Pedersen's round fired a 0.284-inch (7mm) bullet. Comparable to the contemporary Italian 6.5×52mm (0.268 in) Carcano or the Japanese 6.5mm (0.264 in) Arisaka, it produced velocities of around 2,400 feet per second (730 m/s) with 140 or 150 grain (9.1 or 9.7 g) projectiles. The case was two inches (51 mm) long with significant taper. Tapered cases simplify the extraction, but require the use of highly curved magazines similar to the Kalashnikov, although for the short magazines of the Pedersen and Garand rifles, this was immaterial. Both waxed and bare cartridges were made for the Pedersen and Garand rifle respectively.

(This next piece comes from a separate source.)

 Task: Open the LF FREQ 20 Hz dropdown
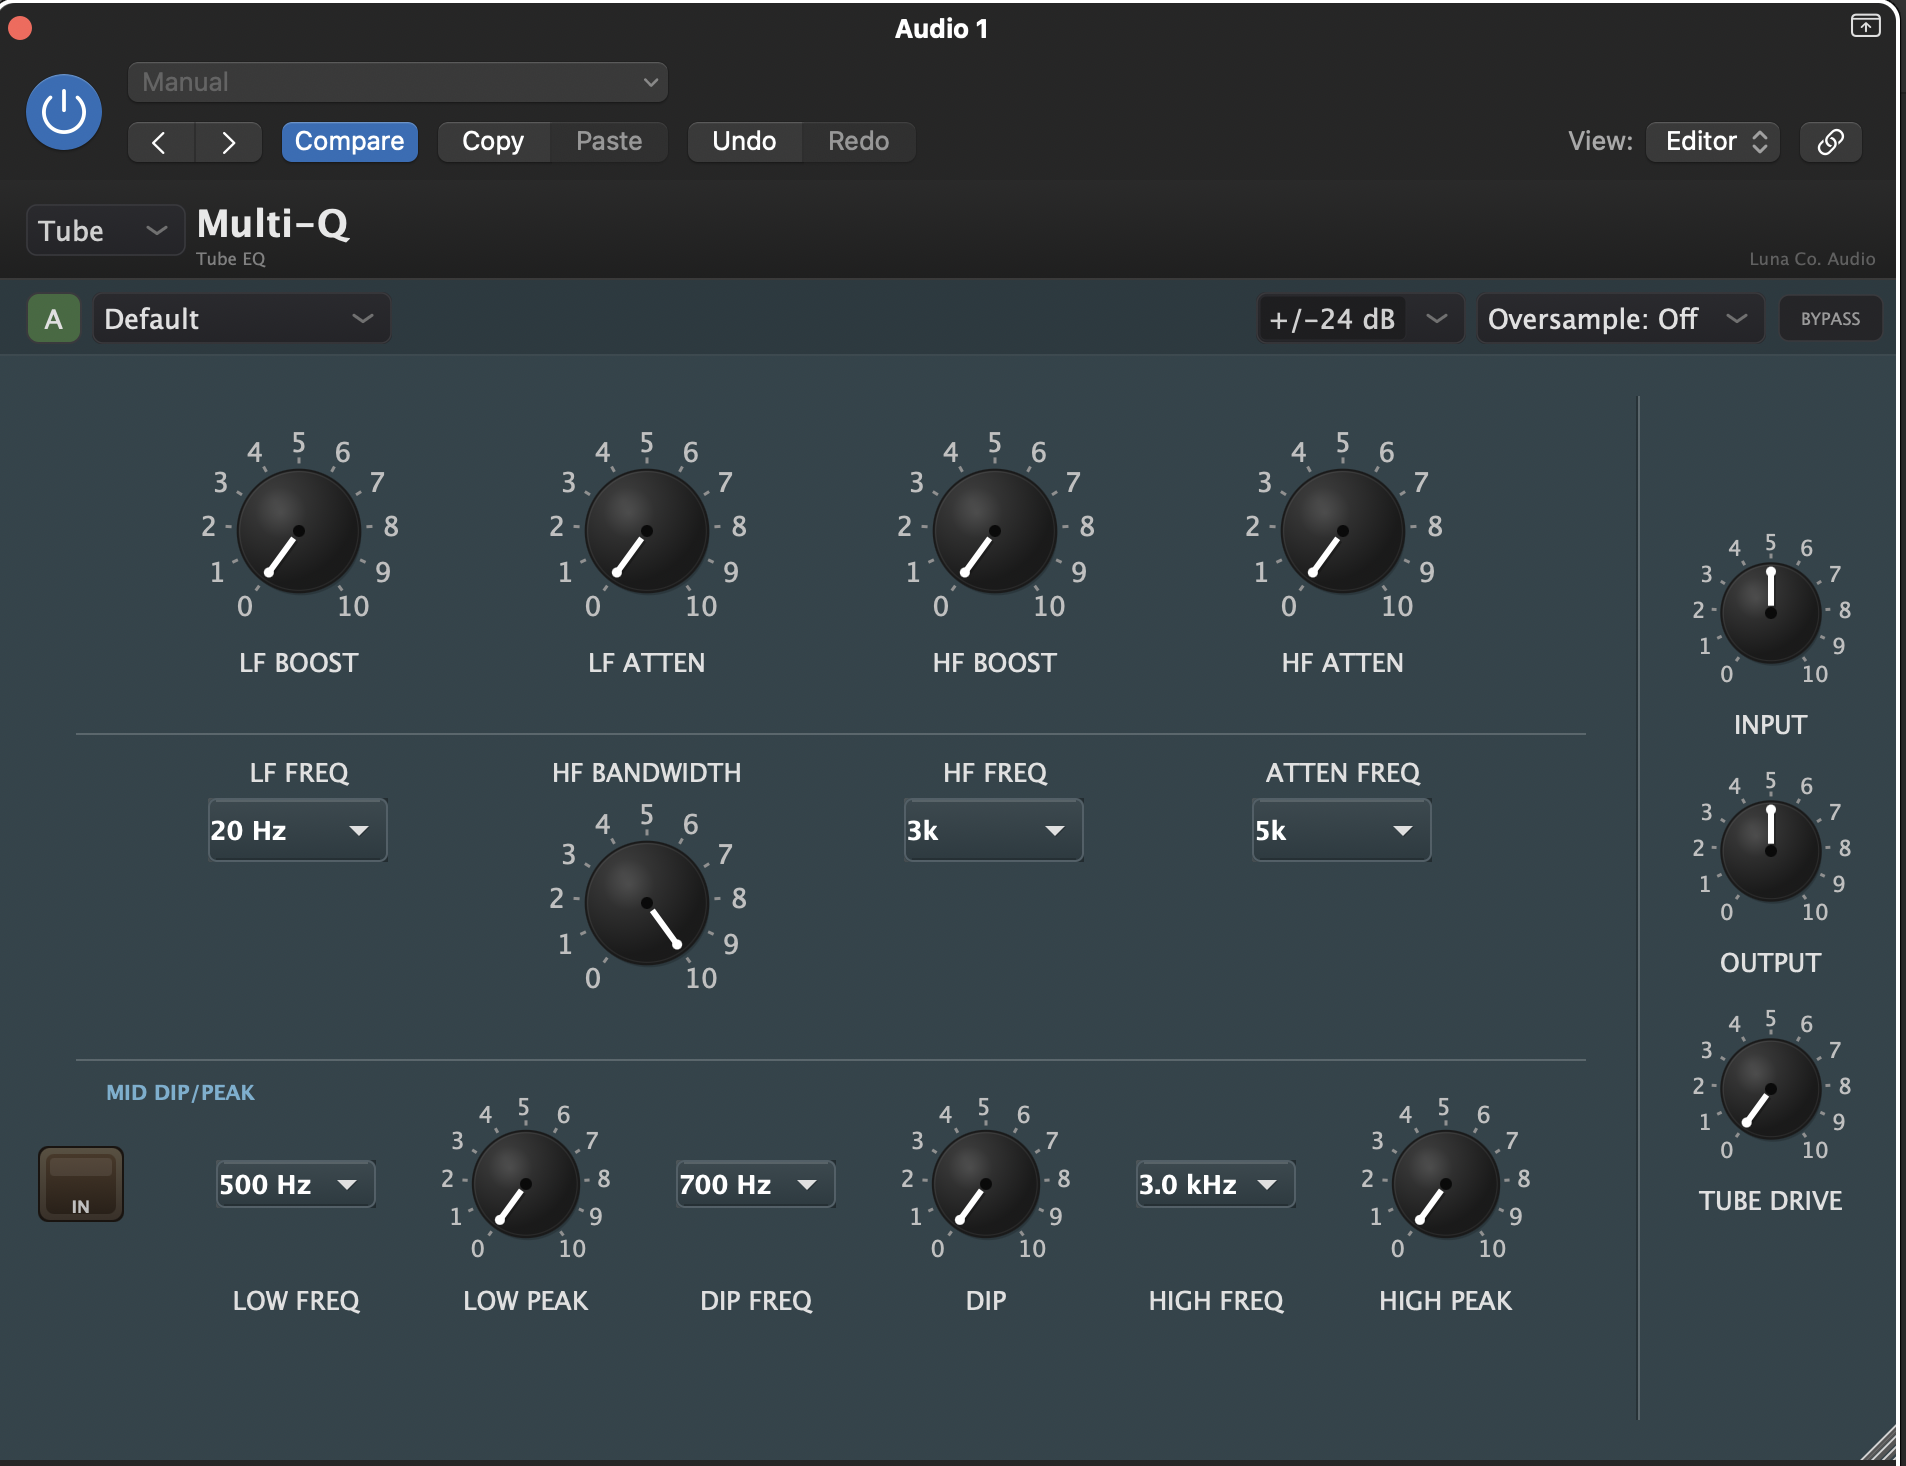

An armor-piercing T1 cartridge was developed and presumably a tracer.

At the time of its introduction, the .276 Pedersen was a solution to a significant problem.  The U.S. Army wanted a general issue autoloading rifle that would fire the .30-06 cartridge, but such a rifle was prohibitively large with existing designs such as the Browning Automatic Rifle and French Chauchat.  A weapon of the same weight as the M1903 needed to fire a smaller cartridge.  Pedersen's cartridge was viewed as a compromise as it was underpowered compared to most military rifle cartridges.  This decreased recoil energy made possible a reliable, lightweight semi-automatic rifle with existing technology. Despite overcoming these early semi-automatic problems, the Garand was chosen because it did not require the use of lubricated cartridge cases for reliable function.  The Garand was originally going to be chambered in the .276 Pedersen, but the logistics of changing all of the infantry's guns (including machine guns) to a new round was judged cost-prohibitive, so the Garand was chambered in .30-06, removing the need for the new cartridge.

Immediately after World War II, British designers introduced a series of intermediate-power 7mm cartridges for a different reason than Pedersen.  They sought an answer to the Germans' highly successful 7.92mm Kurz and various studies on the matter. The U.S. stuck with .30 caliber mostly out of a desire to have a common cartridge between rifle and machine gun combined with the perceived necessity for effectiveness out to 2,000 yards. Development of a shorter .30 round specifically for use in an autoloading rifle began after the war, and resulted in the 7.62×51mm NATO, a shorter and slightly lighter round that gave nearly identical ballistics to the .30-06. The British studies on various cartridges culminated in the .280 British cartridge, which shared ballistic similarities to the .276 Pedersen in caliber, bullet weight and velocity.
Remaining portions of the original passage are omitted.